The Linux user is mainly an unknown species: since you can download your distribution anonymously and everywhere the distributors know almost nothing about their userbase. Due to bittorrent and ftp mirrors even the user numbers are rough estimations at best. However, with Popcon and Smolt two different approaches exist to gather more information about the user base.
Popcon is short for popularity contest, as in Debian Popularity Contest. The idea is simple: a small piece of software on the users computer gathers data about the installed software and rough data about the usage of the software (regularly or not at all). These data are send to a central server which collects the data and provides them to everyone interested. All you have to do to participate is to install the popularity-contest package.
And the results speak for themselves: over 50k people participated in the contest and submitted usage information.
Of course, not everyone installed the package, and these who did are most likely more technique affine than the people who didn’t – but the data are still interesting. For example you can check how well your package is adopted and used – or not. And you can gather information if the a specific package you introduced is really used: webmin is installed on over 2k machines – but only used by a couple of hundreds regularly. Instead, clamav is installed on almost 5k machines and is regularly used on almost 3k machines.
Also, you can check for the general popularity of packages: totem is much more popular than Amarok (more Gnome users, I guess), but xine is much more popular than mplayer. And so on…
I must admit that I would love to have such information for Fedora because I would also like to see hints for the adoption of the packages I maintain. But at the moment it is highly unlikely that we will see such information
What Popcon is for used software is Smolt for the hardware: Smolt collects hardware information from every client participating. With Fedora 7 every user has to decide if s/he wants to take part in the data collection or not, which might increase the number of participants drastically. At the moment the database lists roughly 11k entries.
With these data at your hand you can easily check which kind of hardware is used – and where you put your focus on improved hardware integration and support if you want to please the Linux user base. Also, it might give some hints about what kind of hardware support you can expect.
For example: one third of all machines have 512 MB Ram or less – therefore the distributor should be easy on the Ram. On the other side, on average more than one third of all machines have two or more CPUs/cores. Also, almost half of the installations are marked as Desktop and 20% as Laptop (and 20% as unknown).
But you can also check for the hardware used in one category: the Fedora people tend to use ATI hardware more than NVIDIA hardware.
Besides these hardware information Smolt also gathers basic information about the main system, like the default language, the version of the distribution and so on. This can be pretty important for distributors to have a picture how many people are still using old versions of a distribution and what it will mean when they are forced to upgrade, for example.
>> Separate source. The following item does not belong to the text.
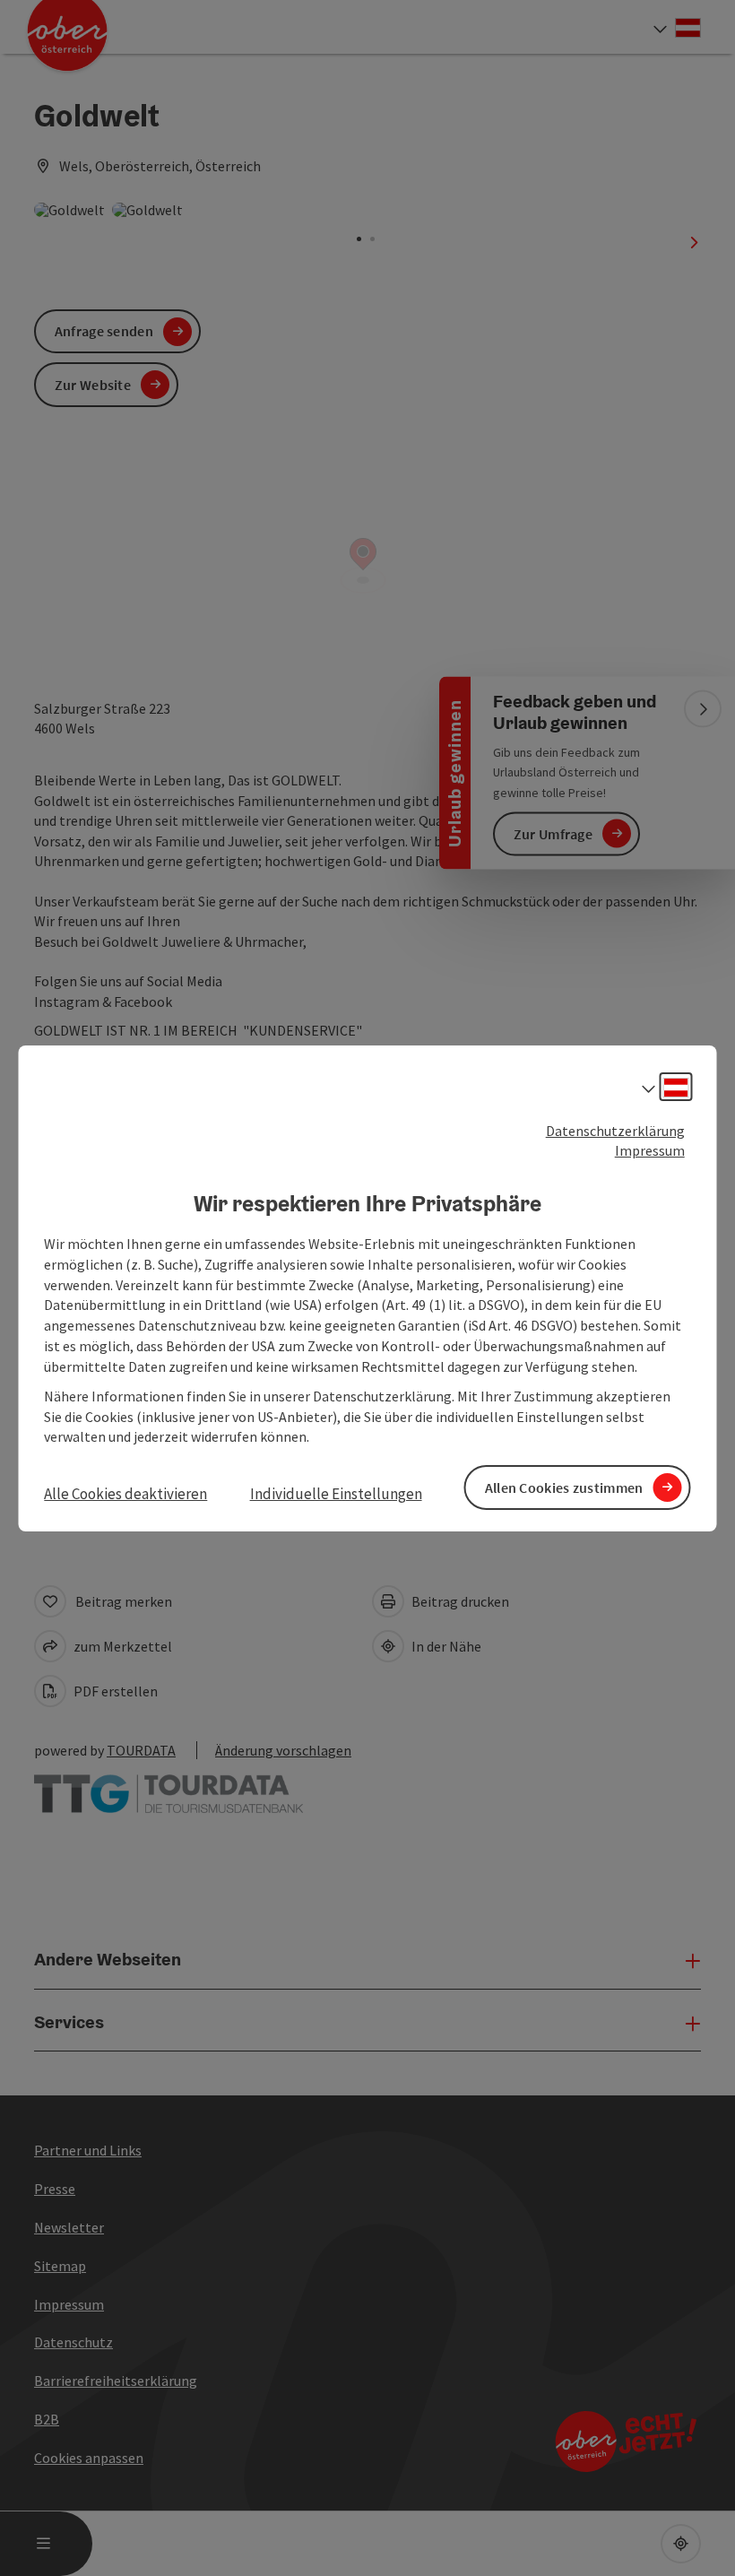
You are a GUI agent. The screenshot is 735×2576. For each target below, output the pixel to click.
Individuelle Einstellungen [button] (336, 1494)
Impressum (650, 1150)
I really hope that it will become normal that all distributions collect information of both types. I would love to see a corporation, but as usual this is unlikely in the short time.
In the meantime, every distribution tries its own way. Ubuntu for example has the Ubuntu Hardware Database – which is seriously broken for month now which is pretty disappointing. But I’m sure they will fix it eventually.
In any case, speaking about statistics, you have to be careful and doubtful every time: since Popcon and Smolt both rely on volunteers you wont have a representative profile of the user base.
Also, gathering numbers might be tricky – for example, Debian’s popcon package was installed by less machines than machines which sent information, and the network device with the largest share among the Smolt users is used by 157.7% of all users…